*PROBLEM TO WORK ON*. How many lines of the data include the string "next"? State the number and nothing else.

(SOURCE INFORMATION Opens)

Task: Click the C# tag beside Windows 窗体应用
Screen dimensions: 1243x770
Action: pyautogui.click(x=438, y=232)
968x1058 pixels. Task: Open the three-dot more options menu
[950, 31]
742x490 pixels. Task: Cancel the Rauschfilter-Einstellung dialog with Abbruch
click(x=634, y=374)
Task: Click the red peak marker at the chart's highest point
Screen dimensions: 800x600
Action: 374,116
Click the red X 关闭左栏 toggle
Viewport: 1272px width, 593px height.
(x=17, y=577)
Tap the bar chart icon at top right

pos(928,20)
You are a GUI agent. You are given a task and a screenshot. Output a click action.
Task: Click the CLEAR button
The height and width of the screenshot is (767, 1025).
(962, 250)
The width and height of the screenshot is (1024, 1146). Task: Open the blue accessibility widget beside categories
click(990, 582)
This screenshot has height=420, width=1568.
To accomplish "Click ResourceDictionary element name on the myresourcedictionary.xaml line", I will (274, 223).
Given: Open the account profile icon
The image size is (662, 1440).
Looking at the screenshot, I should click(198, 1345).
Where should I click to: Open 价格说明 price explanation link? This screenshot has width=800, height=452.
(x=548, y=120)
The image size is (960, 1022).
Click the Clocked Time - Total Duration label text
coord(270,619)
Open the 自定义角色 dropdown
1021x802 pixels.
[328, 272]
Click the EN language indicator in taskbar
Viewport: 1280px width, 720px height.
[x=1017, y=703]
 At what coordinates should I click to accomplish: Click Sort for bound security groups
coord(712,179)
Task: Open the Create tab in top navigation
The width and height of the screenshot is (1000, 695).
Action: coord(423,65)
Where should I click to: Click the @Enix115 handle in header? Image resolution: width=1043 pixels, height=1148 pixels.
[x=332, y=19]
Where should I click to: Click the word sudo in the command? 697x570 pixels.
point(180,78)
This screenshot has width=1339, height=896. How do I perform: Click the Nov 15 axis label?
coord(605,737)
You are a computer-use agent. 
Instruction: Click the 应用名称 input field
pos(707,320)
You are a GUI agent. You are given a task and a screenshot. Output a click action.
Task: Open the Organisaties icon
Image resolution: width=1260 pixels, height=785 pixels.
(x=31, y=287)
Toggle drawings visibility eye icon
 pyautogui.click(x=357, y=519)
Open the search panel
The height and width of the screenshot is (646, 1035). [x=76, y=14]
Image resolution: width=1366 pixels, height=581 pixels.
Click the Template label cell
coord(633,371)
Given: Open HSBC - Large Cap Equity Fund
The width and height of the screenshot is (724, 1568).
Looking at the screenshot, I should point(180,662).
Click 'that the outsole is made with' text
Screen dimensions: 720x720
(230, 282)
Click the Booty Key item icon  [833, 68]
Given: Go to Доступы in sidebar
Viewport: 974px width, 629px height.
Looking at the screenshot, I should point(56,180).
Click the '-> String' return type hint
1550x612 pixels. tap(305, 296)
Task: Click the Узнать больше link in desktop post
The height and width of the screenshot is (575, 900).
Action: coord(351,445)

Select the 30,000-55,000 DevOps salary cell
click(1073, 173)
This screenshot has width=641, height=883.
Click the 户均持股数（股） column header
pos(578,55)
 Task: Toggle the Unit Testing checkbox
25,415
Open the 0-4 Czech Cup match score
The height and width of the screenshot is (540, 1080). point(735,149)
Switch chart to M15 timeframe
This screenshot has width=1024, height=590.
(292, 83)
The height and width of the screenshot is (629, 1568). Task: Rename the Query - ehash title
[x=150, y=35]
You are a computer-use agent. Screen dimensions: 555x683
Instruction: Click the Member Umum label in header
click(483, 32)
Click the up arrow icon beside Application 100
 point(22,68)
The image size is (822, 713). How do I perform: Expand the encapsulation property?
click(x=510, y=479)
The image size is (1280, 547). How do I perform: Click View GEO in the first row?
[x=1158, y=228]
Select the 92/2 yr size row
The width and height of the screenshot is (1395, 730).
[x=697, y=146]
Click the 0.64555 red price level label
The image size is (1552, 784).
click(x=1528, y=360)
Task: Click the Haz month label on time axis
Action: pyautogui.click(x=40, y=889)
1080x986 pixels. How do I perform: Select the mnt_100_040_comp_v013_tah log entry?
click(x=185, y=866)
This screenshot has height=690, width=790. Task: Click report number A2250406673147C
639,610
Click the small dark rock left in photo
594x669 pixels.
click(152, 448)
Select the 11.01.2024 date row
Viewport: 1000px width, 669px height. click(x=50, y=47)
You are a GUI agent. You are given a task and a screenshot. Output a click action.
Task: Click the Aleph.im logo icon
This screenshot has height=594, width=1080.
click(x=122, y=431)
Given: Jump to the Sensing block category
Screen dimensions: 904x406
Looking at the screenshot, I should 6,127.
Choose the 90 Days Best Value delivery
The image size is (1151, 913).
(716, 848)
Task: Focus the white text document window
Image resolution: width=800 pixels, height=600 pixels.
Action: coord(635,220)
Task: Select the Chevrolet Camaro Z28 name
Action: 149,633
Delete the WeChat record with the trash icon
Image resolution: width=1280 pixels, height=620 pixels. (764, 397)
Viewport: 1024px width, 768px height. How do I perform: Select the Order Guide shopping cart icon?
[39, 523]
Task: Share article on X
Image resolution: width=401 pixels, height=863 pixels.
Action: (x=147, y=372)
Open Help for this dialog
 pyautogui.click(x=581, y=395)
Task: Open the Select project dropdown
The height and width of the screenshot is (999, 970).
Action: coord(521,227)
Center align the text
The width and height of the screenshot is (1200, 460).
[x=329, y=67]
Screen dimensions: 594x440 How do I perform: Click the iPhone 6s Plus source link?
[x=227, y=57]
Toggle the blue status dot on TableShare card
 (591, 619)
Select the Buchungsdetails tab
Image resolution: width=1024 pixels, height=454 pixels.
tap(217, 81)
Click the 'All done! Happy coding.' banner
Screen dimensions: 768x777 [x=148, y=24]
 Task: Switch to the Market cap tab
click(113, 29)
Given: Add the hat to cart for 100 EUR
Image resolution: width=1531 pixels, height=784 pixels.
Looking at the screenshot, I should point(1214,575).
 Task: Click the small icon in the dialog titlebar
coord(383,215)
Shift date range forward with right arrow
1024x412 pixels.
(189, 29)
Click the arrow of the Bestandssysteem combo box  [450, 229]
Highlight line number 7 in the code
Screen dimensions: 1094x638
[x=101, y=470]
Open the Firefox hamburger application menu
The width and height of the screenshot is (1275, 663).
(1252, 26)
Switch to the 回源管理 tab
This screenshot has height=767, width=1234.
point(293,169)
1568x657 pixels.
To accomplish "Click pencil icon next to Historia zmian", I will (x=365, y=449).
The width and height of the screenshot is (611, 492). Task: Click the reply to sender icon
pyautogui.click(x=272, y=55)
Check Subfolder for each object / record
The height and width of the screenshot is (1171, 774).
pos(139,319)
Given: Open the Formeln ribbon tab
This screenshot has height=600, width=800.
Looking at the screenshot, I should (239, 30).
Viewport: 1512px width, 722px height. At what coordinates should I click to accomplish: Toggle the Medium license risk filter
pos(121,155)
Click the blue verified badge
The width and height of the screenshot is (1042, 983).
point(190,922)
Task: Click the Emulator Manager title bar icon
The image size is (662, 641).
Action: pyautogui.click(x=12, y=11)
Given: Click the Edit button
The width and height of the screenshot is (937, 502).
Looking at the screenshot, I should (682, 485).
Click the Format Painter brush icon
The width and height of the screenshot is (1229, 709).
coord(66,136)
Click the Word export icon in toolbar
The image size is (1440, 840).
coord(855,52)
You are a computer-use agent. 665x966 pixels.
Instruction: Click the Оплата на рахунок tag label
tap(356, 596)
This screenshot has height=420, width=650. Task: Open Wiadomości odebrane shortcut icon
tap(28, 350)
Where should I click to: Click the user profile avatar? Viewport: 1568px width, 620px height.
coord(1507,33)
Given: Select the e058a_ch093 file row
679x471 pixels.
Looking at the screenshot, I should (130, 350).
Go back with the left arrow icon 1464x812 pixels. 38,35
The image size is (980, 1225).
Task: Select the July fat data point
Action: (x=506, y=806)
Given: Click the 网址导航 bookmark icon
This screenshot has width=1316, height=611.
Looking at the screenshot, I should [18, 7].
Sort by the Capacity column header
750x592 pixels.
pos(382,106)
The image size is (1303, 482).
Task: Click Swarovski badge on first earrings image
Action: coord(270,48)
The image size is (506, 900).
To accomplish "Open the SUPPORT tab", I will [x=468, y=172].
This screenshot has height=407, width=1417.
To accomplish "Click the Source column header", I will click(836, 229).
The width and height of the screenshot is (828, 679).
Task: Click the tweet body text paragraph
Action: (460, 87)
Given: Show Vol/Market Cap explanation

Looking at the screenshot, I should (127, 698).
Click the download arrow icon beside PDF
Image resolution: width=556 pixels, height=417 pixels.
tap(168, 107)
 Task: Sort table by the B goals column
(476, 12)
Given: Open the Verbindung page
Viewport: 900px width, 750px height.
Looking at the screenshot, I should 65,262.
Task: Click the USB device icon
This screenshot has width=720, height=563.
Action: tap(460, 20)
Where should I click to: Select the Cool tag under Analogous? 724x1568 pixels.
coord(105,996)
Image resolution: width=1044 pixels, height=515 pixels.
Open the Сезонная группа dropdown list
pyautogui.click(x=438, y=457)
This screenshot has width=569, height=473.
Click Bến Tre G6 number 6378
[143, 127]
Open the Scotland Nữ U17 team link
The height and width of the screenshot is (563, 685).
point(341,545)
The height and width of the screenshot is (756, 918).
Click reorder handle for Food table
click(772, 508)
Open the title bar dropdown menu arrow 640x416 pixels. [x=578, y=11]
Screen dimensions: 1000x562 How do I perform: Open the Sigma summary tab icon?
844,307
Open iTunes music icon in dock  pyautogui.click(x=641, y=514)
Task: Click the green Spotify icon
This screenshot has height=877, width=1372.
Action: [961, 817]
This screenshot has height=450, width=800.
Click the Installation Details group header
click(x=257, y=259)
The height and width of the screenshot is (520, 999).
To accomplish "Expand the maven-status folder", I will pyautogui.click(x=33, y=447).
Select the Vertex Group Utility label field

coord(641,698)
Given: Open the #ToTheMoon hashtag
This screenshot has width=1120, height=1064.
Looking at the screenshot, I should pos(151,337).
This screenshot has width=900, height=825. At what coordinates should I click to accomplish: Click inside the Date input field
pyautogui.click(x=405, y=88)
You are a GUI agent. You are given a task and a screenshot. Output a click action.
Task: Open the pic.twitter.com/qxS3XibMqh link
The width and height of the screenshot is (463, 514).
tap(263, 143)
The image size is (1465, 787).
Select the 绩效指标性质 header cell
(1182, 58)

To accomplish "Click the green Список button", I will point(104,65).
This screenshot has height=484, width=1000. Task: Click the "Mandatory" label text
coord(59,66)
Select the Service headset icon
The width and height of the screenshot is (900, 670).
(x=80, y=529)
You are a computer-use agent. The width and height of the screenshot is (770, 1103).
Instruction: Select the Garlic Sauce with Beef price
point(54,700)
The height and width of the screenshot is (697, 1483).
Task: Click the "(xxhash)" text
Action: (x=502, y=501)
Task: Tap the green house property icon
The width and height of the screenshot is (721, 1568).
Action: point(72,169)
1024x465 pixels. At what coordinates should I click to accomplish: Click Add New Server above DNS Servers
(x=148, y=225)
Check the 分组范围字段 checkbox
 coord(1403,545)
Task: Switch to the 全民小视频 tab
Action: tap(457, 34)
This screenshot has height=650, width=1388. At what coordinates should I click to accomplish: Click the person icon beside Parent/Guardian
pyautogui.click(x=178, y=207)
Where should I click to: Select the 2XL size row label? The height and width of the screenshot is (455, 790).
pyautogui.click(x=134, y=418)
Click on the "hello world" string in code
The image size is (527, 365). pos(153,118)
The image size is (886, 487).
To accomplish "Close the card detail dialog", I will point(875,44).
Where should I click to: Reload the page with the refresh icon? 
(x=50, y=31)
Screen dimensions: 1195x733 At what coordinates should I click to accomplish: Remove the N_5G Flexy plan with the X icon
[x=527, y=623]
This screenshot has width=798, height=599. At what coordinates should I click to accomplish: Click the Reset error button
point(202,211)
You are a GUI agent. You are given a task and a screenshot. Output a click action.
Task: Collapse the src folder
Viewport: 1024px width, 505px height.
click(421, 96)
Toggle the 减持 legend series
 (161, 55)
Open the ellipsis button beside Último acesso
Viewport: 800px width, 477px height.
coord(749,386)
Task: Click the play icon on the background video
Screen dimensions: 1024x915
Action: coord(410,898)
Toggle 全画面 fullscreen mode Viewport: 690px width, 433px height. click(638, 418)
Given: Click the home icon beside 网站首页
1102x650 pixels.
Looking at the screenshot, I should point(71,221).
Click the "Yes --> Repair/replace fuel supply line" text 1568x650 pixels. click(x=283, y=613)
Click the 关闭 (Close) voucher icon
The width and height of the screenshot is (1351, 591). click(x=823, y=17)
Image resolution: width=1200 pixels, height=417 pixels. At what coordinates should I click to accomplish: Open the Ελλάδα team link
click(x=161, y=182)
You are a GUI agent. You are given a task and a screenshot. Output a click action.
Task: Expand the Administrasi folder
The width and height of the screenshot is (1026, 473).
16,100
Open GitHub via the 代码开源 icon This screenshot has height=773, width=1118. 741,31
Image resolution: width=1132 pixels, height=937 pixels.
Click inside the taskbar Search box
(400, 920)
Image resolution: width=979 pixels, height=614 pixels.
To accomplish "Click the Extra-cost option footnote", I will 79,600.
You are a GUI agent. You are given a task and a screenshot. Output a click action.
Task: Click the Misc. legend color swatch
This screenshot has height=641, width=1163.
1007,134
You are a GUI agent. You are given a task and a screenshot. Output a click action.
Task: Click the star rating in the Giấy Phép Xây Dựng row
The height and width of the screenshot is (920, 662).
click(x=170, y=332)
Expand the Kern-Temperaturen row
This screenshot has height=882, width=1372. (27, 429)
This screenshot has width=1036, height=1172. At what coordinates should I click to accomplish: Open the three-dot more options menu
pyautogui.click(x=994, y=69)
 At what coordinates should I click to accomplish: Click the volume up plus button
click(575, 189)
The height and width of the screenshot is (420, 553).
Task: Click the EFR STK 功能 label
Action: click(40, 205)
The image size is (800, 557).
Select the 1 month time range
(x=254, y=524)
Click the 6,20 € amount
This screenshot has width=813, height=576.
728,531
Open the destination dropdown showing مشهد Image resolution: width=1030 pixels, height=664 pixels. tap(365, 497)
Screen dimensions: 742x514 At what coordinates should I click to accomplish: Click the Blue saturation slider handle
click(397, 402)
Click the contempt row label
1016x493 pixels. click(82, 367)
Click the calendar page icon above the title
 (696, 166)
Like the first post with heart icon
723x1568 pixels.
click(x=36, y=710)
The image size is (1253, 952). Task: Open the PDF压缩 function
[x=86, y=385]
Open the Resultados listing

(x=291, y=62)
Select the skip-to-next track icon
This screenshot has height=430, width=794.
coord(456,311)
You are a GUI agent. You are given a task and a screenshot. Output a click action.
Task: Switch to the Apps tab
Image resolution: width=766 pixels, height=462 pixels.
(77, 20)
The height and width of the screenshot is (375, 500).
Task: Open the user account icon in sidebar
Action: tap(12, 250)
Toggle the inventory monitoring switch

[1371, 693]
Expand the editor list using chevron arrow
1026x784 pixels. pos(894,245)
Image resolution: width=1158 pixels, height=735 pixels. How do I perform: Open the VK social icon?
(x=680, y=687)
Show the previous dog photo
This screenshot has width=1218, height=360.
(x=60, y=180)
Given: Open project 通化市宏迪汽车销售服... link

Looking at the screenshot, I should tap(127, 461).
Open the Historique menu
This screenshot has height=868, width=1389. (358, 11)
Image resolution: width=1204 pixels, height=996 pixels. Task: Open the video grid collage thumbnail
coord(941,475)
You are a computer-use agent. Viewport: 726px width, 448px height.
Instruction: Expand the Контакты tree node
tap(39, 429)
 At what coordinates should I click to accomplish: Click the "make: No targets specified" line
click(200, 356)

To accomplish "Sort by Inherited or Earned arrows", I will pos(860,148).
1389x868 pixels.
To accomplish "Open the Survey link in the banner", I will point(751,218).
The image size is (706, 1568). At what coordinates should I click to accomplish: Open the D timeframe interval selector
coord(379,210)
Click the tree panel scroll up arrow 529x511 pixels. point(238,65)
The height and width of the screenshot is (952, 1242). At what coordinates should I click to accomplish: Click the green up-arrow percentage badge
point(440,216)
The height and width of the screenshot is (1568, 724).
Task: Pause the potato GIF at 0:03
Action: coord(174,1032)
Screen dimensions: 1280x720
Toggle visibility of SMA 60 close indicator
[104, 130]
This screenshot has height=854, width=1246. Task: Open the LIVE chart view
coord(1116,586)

(SOURCE INFORMATION Closes)

*SOLUTION TO THE EXERCISE*. 2